The signals behind the score
The published methodology from alternative.me, the widely-cited source for the index, combines six inputs into the final 0–100 value:
- Volatility (~25%) — current price swings measured against 30- and 90-day averages. Unusually large drops typically register as fear.
- Market momentum & volume (~25%) — buying pressure and volume relative to recent norms. Strong, sustained buying pushes the score toward greed.
- Social media (~15%) — the rate and tone of crypto-related posts and engagement.
- Surveys (~15%) — periodic polls of market participants (used intermittently).
- Bitcoin dominance (~10%) — Bitcoin’s share of total crypto market value, read as a risk-appetite proxy.
- Search trends (~10%) — Google Trends data for crypto-related queries.
Reading the score: the five zones
The 0–100 range is usually split into five bands.
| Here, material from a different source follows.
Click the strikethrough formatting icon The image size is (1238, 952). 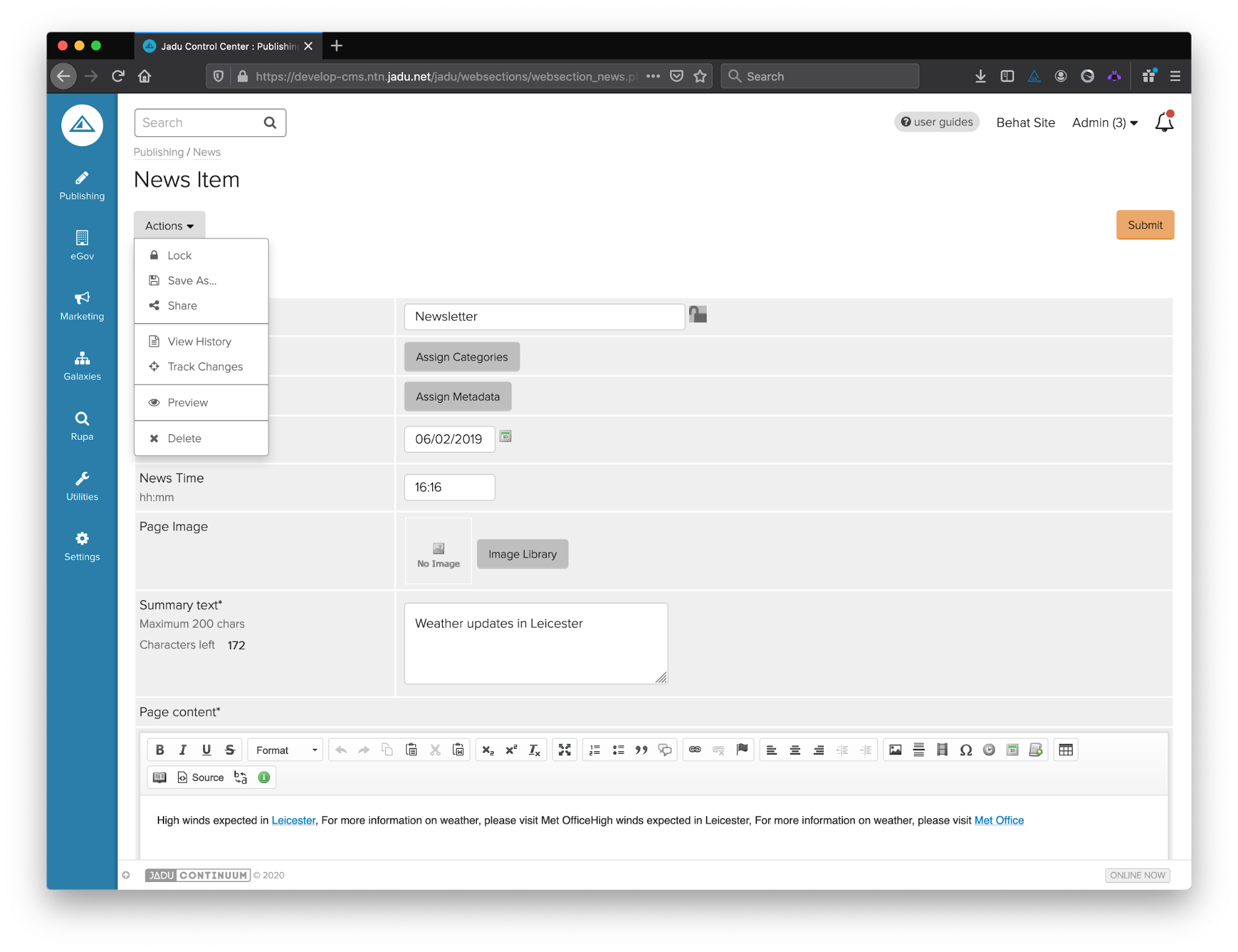point(230,750)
The exact label matters less than the direction of travel and how close the reading is to an extreme:
- 0–24 — Extreme fear: deep pessimism, often near capitulation.
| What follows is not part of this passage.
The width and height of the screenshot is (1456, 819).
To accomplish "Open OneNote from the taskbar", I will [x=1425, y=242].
- 25–44 — Fear: caution dominates and sellers are in control.
- 45–55 — Neutral: balanced sentiment with little directional signal.
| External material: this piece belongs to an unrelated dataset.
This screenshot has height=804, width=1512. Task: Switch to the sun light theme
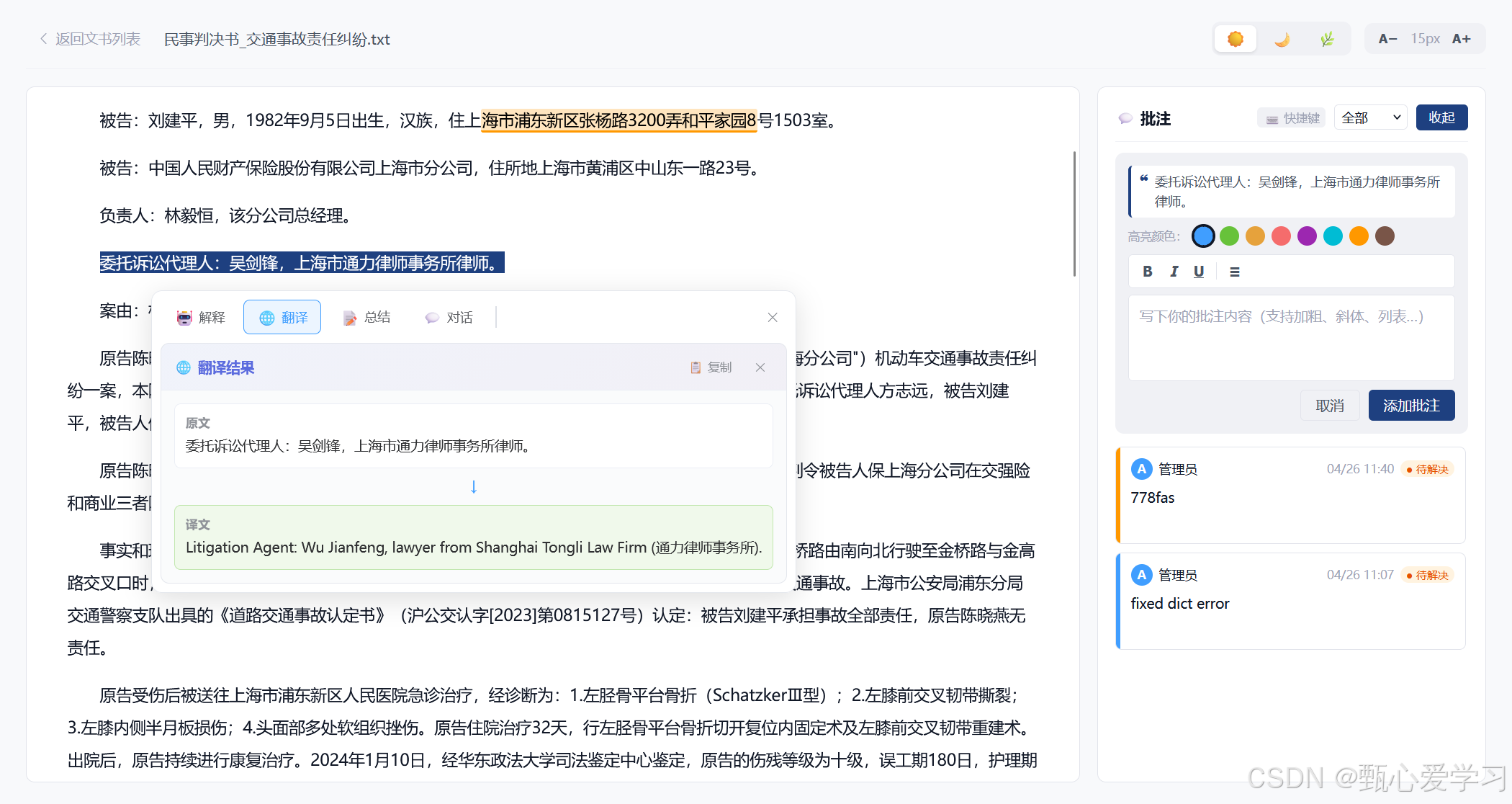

- 56–74 — Greed: optimism is building and buyers are confident.
- 75–100 — Extreme greed: euphoria, with the crowd heavily exposed.
A score drifting from neutral toward fear tells you sentiment is cooling; a push toward greed tells you optimism is building.
How to read it against the crowd
The thinking behind the index is the old market adage about being fearful when others are greedy and greedy when others are fearful. Extreme fear can indicate that investors are overly worried, which some view as a reason to pay closer attention. Extreme greed can suggest the market is running hot and may be vulnerable to a pullback. Many investors deliberately read the index against the crowd — but that is a framing for managing your own emotions, not a mechanical timing rule. Like every indicator, it describes current sentiment; it does not predict what prices will do next.
A worked example
Suppose the index reads 18 (Extreme fear). The useful question is not “should I buy?” but “does the current price reflect a genuine fundamental problem, or has panic pushed it past fair value?” To answer it, you might ask: Is there a specific news event driving the fear, or has the market simply drifted down for weeks? Is Bitcoin dominance rising (a flight to safety within crypto) or falling (a broader exit)? What was the reading a week ago? An 18 with a clear catalyst and stabilising volume is a very different situation from an 18 with no obvious driver. The number opens the conversation; your own analysis closes it.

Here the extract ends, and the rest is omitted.